The pathogenesis of HAN was unknown. Likely causes were bacterial or viral contaminants, toxins in substances used to dilute the heroin, or heroin itself [3,7]. It has been suggested that black people might have a genetic predisposition for developing HAN [68].
In the 1980s, the incidence of HAN peaked [6], and FSGS associated with intravenous heroin abuse was described as a major cause of nephrotic syndrome and ESRD in addicts. HAN was considered a widespread problem in the United States, and the cost of treating patients with HAN and ESRD was substantial [6].
In 1984, a decade after the description of HAN, Rao et al. [9] described a new entity recognized, again, in heroin addicts and also in homosexual men, namely a rapidly progressive renal disease in association with the acquired immunodeficiency syndrome, termed HIV-associated nephropathy (HIVAN). Its characteristic pathological pattern was FSGS, and >85% of cases of HIVAN occurred in black (African-American) patients [10]. The disease usually resulted in nephrotic-range proteinuria (NRP) and unrelenting progression to ESRD, often within months of presentation.

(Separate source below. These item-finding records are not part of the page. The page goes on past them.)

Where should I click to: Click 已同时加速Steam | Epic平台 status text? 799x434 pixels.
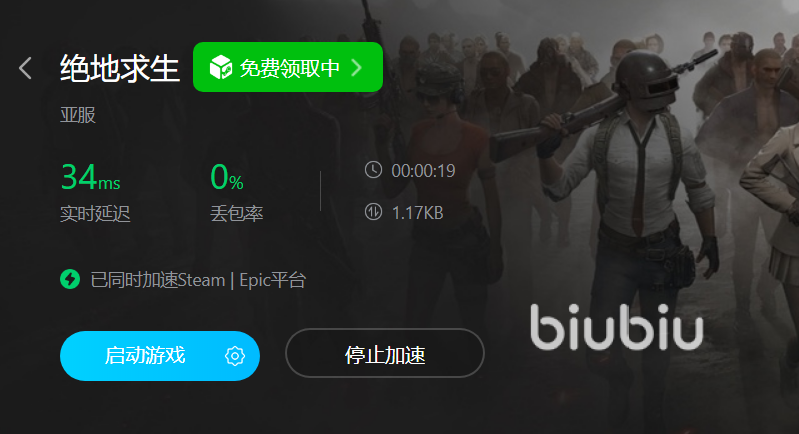point(198,280)
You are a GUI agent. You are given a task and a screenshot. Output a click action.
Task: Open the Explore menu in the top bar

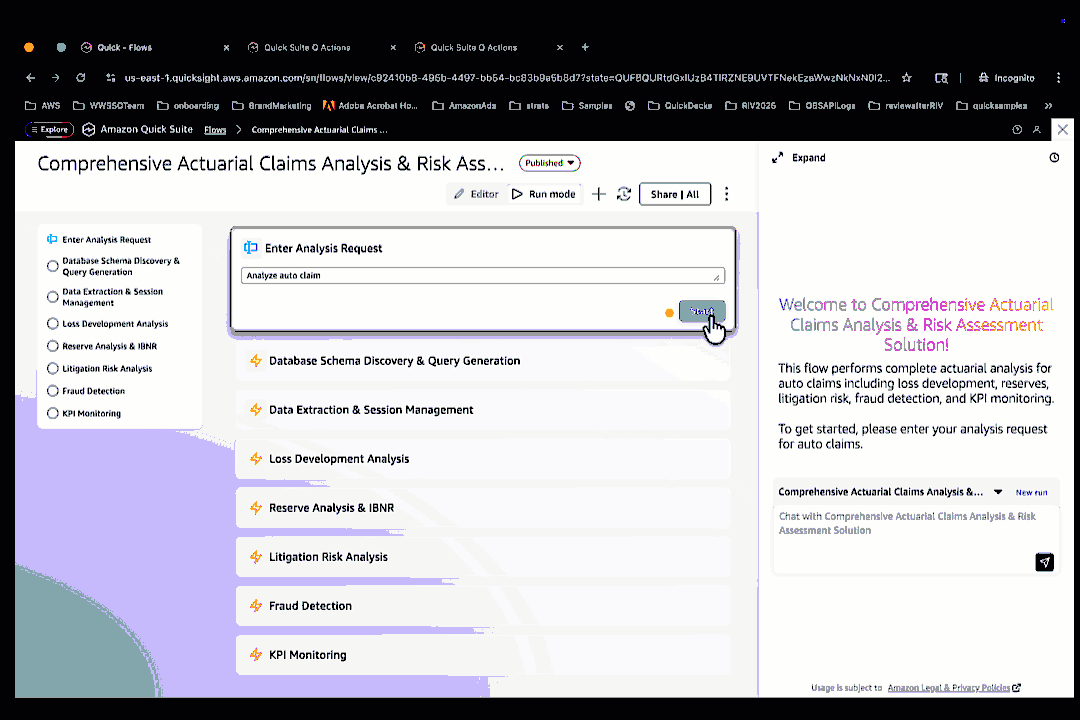click(x=50, y=129)
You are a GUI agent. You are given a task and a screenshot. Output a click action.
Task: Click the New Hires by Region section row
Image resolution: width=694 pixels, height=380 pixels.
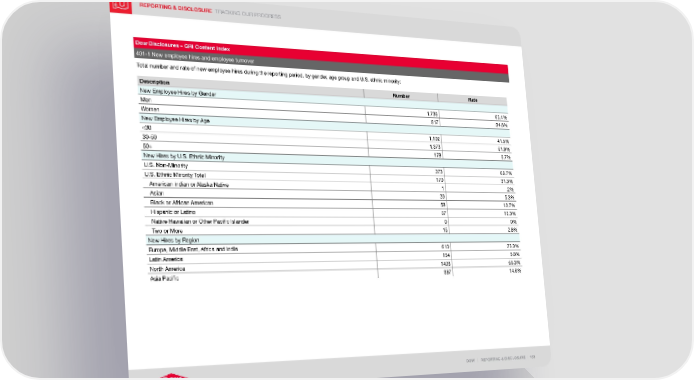(333, 239)
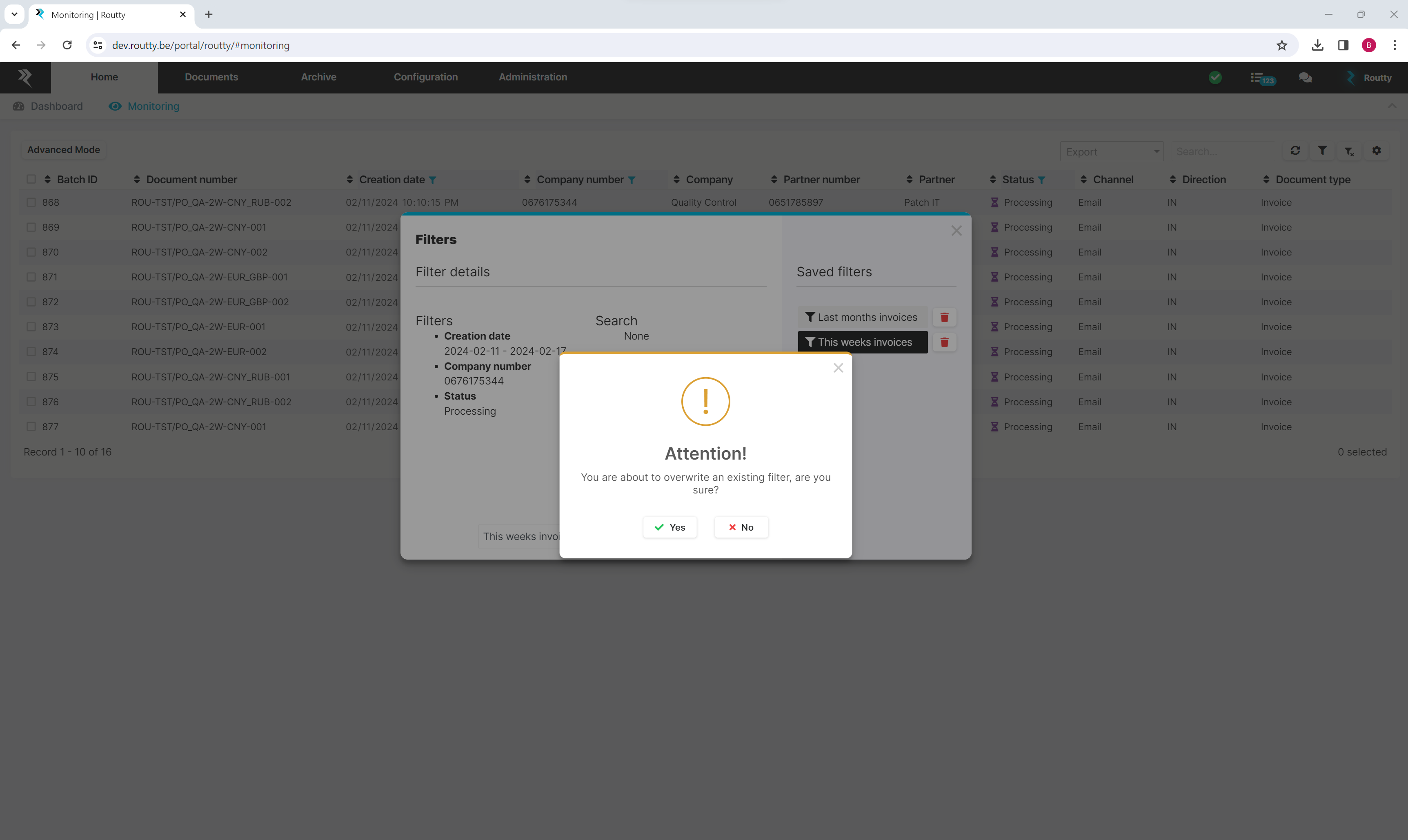Check the box for batch 868

[x=31, y=202]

Interestingly, the appearance of HIVAN was accompanied by a sharp decrease in the incidence of new cases of HAN since 1989. In 1995, Friedman and Rao [11] reported a decline in the incidence and then an absence of new cases of HAN-associated ESRD since 1990, although no decline was seen in heroin addiction.
At our institution, we observed the continued appearance of new cases of renal disease in Caucasian intravenous drug addicts, characterized by heavy proteinuria and renal failure. That prompted us to review the clinical and pathological data from all parenteral heroin addicts who were seen in our department and who had renal biopsies performed because of significant kidney disease between 1993 and 2001.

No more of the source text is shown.